Contraindications & Cautions

• hard stop — Pregnancy
  Leuprolide is teratogenic. Causes fetal harm via disruption of hormonal environment. Labeled contraindication per Lupron prescribing information.
  Action: Absolutely contraindicated. Do not use during pregnancy. Verify negative pregnancy test.
• hard stop — Breastfeeding
  GnRH agonist suppresses hormones required for lactation.
  Action: Do not use while breastfeeding.
• hard stop — Under 18 years of age
  GnRH agonist. Not for unsupervised use in minors. (Note: has specific pediatric indications under specialist care.)
  Action: Do not provide outside of specialist pediatric care.
• requires physician — Osteoporosis
  Long-term GnRH agonist use causes bone mineral density loss due to sex hormone suppression. Labeled warning per Lupron prescribing information.
  Action: Requires DEXA scan before initiation. Consider bone-protective co-therapy. Monitor BMD.
• monitor — Depression or mood disorders
  Sex hormone suppression worsens mood and may precipitate depression. Depression and suicidal ideation reported in post-marketing surveillance.
  Action: Monitor mood closely. Psychiatric evaluation recommended.
• requires physician — Cardiovascular disease
  Androgen deprivation therapy increases cardiovascular risk per FDA safety communication.
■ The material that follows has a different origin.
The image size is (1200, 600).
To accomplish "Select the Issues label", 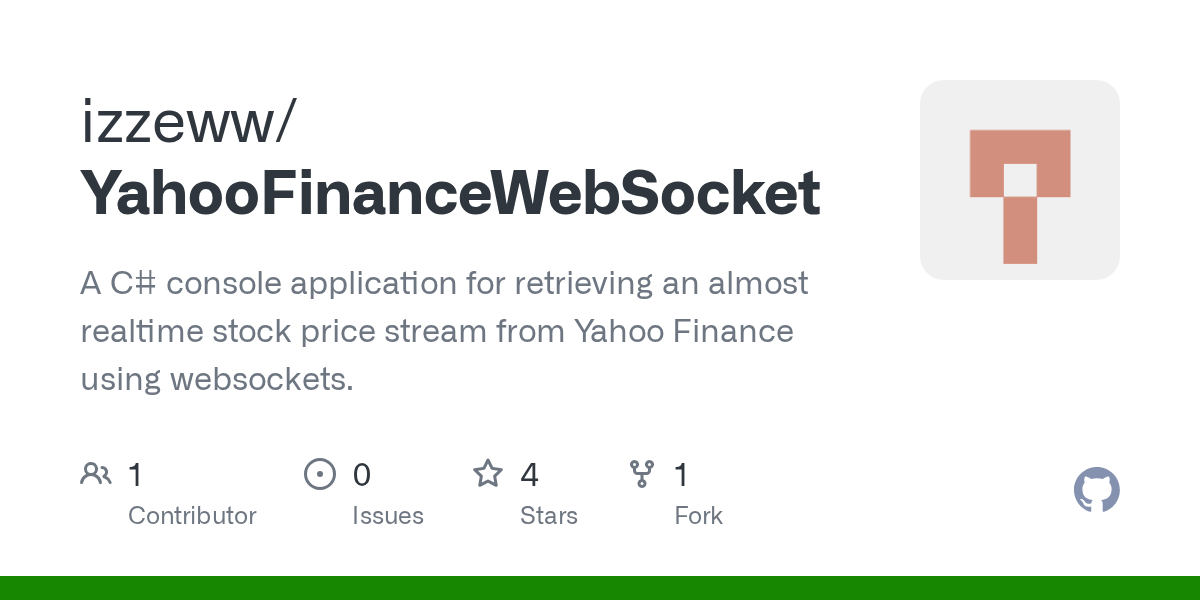I will click(388, 516).
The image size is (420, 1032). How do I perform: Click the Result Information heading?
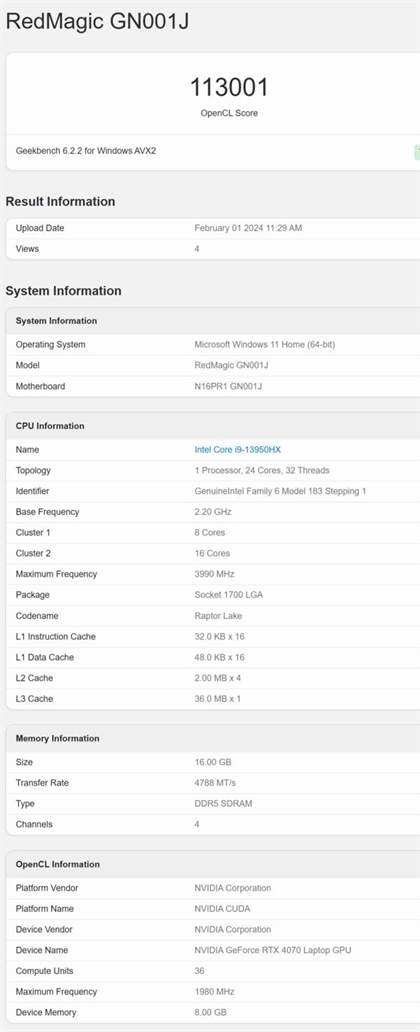[61, 201]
Associated with MI, stroke, and sudden death.
  Action: Requires cardiovascular evaluation. Monitor lipids, BP, and glucose. Cardiology consultation for existing CVD.
• requires physician — Diabetes
  GnRH agonist-induced hypogonadism may worsen insulin resistance and glycemic control. Labeled warning for hyperglycemia.
  Action: Monitor blood glucose. Diabetes medication adjustment may be needed.

Evidence

• Clinical pharmacology of leuprolide

  Periti P, Mazzei T, Mini E (2002) — Clinical Pharmacokinetics

  Leuprolide acetate (Lupron) is one of the most widely prescribed GnRH agonists with FDA approval for prostate cancer, endometriosis, uterine fibroids, central precocious puberty, and IVF. Depot formulations provide sustained release over 1-6 months. Mechanism involves initial gonadotropin flare followed by receptor downregulation and sex steroid suppression. Decades of safety data support long-term use.

  strong

• Leuprolide versus diethylstilbestrol for metastatic prostate cancer

  Leuprolide Study Group (1984) — New England Journal of Medicine — PMID: 6417948

  Leuprolide acetate was equivalent to diethylstilbestrol (DES) for treatment of metastatic prostate cancer in a multicenter RCT, with comparable survival and disease response rates. Leuprolide had significantly fewer cardiovascular side effects than DES (no gynecomastia, thromboembolic events). Established medical castration with GnRH agonists as standard of care, replacing surgical orchiectomy and DES.

  strong

Research Summary

**Tier 1 (Human Clinical Evidence):** • Prostate cancer: Decades of Phase III data. Lupron is the most extensively studied GnRH agonist. Non-inferior to orchiectomy. Multiple formulations provide flexible dosing. • Endometriosis: Cochrane review confirms significant pain reduction. Limited to 6 months without add-back. • Central precocious puberty: Standard of care since the 1980s. Effectively halts puberty progression and allows age-appropriate resumption after discontinuation. • Uterine fibroids: Significant fibroid volume reduction (30–65%) within 3–6 months. Used primarily as bridge to surgery. **Tier 2 (Strong Preclinical + Mechanistic):** • GnRH receptor desensitization mechanism thoroughly characterized — receptor internalization, downregulation of mRNA, and pituitary gonadotroph desensitization. • Long-acting depot formulations use PLGA microsphere technology — well-understood drug delivery system. **Tier 3 (Emerging / Theoretical):** • Oral GnRH antagonists (relugolix) may eventually replace leuprolide for many indications due to convenience and potentially better cardiovascular profile. • Neuropsychiatric effects warrant further study — proposed mechanisms include direct neuronal GnRH receptor effects and secondary effects of sex steroid deprivation.